* Brief *
If a line in the records below contains the word "Terms", copy it out.

___ Raw data

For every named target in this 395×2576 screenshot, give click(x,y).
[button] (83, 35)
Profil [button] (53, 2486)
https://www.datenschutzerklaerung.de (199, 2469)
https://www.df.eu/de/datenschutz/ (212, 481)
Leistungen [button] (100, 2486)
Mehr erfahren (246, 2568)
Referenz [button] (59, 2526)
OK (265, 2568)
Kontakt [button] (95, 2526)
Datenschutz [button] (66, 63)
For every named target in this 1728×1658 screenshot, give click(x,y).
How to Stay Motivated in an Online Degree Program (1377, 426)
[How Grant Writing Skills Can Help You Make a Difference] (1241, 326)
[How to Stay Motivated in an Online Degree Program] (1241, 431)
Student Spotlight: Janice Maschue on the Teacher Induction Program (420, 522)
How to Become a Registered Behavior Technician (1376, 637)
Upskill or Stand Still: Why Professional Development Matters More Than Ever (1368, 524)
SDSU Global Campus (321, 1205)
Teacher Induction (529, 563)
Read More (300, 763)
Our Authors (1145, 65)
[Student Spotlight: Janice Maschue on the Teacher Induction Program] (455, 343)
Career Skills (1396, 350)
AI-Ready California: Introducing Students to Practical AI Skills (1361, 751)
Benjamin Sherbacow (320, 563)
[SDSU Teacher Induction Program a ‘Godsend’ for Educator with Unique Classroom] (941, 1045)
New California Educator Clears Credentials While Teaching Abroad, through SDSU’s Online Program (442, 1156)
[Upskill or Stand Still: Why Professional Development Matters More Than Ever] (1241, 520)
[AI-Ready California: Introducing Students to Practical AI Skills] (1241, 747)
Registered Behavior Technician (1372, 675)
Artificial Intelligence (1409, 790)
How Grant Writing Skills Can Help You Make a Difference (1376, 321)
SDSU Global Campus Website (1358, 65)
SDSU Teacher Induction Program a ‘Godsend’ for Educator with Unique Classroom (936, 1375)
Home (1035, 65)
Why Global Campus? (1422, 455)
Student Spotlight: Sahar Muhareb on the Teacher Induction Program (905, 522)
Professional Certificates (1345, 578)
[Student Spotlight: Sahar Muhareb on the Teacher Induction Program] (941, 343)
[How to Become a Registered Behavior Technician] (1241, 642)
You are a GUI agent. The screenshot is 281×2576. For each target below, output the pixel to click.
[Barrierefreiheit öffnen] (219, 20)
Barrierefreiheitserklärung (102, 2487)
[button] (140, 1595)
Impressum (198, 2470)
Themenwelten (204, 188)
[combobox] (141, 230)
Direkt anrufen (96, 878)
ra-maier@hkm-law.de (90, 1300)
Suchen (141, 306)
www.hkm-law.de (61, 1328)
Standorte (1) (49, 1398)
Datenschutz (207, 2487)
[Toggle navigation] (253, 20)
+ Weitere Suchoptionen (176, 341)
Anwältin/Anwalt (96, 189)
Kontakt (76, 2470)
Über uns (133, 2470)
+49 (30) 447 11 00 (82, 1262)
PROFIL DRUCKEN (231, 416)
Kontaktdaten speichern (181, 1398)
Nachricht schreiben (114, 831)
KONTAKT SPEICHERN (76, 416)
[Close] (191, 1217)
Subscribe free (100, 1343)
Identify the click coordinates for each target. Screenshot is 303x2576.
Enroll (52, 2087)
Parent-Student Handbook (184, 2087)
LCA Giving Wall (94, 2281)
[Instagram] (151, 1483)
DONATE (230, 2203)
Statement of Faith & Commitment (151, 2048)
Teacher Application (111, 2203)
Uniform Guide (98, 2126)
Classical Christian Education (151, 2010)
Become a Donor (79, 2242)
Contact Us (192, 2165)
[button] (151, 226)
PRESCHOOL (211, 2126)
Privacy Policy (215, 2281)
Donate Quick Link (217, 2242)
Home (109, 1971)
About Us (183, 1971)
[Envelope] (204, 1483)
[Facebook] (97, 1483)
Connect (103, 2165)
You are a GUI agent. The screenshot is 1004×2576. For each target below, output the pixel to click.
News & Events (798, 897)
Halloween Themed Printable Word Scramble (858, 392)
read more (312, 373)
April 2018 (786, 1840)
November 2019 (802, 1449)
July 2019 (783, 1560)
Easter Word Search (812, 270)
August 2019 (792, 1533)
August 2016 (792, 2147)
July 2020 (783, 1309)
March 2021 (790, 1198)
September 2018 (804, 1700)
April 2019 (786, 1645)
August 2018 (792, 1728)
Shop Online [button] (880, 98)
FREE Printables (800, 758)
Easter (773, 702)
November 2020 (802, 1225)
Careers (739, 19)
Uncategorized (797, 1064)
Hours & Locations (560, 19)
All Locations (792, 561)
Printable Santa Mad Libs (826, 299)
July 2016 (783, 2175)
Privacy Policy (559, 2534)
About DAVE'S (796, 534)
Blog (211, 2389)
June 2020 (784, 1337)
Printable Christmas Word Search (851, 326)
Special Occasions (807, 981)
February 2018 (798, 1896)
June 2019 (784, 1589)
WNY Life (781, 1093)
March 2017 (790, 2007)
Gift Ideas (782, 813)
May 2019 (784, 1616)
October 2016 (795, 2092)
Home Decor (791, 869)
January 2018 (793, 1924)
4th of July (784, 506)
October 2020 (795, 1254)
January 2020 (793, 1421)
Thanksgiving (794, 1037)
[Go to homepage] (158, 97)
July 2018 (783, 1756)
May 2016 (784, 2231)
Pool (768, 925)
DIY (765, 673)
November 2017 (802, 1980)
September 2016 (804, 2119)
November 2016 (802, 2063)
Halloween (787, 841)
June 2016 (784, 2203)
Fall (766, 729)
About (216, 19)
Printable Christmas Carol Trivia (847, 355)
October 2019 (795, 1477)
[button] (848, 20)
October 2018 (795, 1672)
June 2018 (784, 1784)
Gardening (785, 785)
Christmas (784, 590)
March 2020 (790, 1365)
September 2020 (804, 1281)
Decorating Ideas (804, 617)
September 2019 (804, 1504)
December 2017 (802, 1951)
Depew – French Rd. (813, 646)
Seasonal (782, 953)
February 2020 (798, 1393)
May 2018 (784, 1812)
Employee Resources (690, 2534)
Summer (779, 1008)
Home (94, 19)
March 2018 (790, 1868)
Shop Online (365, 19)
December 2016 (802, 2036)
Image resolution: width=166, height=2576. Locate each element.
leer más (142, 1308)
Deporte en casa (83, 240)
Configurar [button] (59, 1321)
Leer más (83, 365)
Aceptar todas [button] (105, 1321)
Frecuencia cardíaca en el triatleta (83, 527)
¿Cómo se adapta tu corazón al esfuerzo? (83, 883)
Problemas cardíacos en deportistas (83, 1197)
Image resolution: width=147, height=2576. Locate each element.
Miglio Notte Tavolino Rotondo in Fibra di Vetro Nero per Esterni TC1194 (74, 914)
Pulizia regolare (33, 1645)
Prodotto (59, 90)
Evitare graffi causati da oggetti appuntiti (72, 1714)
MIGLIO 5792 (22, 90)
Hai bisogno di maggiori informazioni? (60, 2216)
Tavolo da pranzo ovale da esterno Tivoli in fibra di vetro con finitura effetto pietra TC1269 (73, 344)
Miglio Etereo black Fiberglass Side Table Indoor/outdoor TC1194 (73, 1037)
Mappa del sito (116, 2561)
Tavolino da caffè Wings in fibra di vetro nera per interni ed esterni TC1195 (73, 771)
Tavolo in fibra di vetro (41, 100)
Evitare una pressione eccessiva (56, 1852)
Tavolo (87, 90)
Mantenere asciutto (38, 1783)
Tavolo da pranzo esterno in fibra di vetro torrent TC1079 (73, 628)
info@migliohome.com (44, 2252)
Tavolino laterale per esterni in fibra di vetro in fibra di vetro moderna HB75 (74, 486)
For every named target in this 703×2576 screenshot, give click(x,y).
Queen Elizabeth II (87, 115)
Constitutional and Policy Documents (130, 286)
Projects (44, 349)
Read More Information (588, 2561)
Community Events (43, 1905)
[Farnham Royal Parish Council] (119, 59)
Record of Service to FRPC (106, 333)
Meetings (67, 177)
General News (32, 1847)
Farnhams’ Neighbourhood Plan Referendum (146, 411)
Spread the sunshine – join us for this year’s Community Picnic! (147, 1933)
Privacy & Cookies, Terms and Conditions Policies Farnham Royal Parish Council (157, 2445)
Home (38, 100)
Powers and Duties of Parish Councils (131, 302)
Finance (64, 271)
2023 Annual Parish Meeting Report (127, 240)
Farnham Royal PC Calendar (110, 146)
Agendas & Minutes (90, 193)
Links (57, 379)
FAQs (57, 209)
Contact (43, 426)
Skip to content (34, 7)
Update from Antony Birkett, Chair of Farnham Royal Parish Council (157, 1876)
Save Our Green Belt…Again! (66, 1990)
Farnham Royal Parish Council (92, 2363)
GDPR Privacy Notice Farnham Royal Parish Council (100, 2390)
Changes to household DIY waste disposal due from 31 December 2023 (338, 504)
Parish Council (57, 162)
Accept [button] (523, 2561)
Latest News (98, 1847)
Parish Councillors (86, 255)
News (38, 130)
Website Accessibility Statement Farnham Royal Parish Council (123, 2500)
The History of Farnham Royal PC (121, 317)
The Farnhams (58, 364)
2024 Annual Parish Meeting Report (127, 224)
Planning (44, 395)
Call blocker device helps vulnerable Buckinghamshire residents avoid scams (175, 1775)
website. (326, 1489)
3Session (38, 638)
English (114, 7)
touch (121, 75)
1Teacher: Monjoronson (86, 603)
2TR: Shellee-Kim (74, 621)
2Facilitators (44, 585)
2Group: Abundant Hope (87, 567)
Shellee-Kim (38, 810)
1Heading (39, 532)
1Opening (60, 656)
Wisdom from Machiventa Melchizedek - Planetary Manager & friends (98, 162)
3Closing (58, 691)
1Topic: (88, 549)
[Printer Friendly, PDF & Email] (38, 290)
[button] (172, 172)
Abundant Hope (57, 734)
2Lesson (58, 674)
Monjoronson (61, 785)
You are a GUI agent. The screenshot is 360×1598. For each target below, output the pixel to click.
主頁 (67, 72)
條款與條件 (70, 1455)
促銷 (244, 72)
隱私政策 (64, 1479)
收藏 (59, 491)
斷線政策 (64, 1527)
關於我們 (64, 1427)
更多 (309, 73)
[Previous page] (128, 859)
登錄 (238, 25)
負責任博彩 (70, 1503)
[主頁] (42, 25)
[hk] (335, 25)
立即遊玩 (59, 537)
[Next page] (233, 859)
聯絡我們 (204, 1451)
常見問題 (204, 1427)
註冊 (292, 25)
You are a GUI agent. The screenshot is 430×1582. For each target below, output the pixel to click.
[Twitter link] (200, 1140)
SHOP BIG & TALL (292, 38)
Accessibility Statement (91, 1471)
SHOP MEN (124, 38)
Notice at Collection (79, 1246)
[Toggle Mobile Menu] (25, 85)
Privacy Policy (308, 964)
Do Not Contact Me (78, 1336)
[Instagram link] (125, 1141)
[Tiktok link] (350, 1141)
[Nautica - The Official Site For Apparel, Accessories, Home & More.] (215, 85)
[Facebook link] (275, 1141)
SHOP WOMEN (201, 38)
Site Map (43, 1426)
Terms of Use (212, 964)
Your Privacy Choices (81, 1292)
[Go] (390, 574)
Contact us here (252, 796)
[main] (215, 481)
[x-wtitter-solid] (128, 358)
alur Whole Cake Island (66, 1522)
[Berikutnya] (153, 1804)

______

* Your solution *
Privacy & Cookies, Terms and Conditions Policies Farnham Royal Parish Council (157, 2445)
Terms of Use (212, 964)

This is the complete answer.